- Exercise objective:
Below this line is a set of entries; quote exactly the lines from the line that contains "The image size is (1493, 812)." to the line that contains "Given: Start Video Meetings from the sidebar", both lines included.

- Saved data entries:
#####

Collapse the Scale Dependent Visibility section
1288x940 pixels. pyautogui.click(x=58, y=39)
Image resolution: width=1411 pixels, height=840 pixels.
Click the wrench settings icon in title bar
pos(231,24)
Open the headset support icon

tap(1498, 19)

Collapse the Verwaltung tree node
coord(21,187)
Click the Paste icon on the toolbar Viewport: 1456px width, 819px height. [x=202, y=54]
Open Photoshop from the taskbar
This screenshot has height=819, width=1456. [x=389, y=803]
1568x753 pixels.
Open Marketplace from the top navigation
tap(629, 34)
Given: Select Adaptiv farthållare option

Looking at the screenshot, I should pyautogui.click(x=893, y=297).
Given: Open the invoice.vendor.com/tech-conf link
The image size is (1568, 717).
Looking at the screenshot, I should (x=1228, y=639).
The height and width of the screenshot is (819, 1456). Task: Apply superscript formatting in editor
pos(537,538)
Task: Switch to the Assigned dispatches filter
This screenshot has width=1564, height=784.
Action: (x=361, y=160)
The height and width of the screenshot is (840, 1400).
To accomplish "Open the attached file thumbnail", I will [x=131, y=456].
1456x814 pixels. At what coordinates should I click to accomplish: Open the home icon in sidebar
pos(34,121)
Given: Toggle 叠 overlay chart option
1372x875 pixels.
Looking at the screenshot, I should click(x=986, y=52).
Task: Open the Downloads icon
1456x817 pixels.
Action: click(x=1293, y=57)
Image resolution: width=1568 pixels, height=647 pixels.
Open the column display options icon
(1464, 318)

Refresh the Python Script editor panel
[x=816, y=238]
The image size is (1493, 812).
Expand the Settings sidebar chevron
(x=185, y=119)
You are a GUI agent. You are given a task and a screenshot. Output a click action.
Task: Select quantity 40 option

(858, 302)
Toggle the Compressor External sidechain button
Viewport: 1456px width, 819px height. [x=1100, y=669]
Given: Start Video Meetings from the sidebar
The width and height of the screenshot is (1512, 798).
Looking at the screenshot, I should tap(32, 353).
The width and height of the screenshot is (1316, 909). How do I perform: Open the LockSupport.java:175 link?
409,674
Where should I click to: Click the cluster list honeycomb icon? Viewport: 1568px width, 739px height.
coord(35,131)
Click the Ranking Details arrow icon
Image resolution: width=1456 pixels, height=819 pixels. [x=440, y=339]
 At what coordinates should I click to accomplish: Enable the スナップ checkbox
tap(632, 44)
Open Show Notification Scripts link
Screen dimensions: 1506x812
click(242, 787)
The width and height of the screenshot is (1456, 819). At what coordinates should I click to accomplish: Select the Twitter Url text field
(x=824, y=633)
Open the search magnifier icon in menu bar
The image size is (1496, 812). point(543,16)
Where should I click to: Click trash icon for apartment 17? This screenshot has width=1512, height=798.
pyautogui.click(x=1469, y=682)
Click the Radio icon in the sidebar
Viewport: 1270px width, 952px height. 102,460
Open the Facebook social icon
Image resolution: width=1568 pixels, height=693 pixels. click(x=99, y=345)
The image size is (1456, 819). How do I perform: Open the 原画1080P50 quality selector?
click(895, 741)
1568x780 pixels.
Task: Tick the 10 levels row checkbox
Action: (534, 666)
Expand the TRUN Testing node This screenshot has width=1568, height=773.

#####

- Task solution:
The image size is (1493, 812).
Expand the Settings sidebar chevron
(x=185, y=119)
You are a GUI agent. You are given a task and a screenshot. Output a click action.
Task: Select quantity 40 option

(858, 302)
Toggle the Compressor External sidechain button
Viewport: 1456px width, 819px height. [x=1100, y=669]
Given: Start Video Meetings from the sidebar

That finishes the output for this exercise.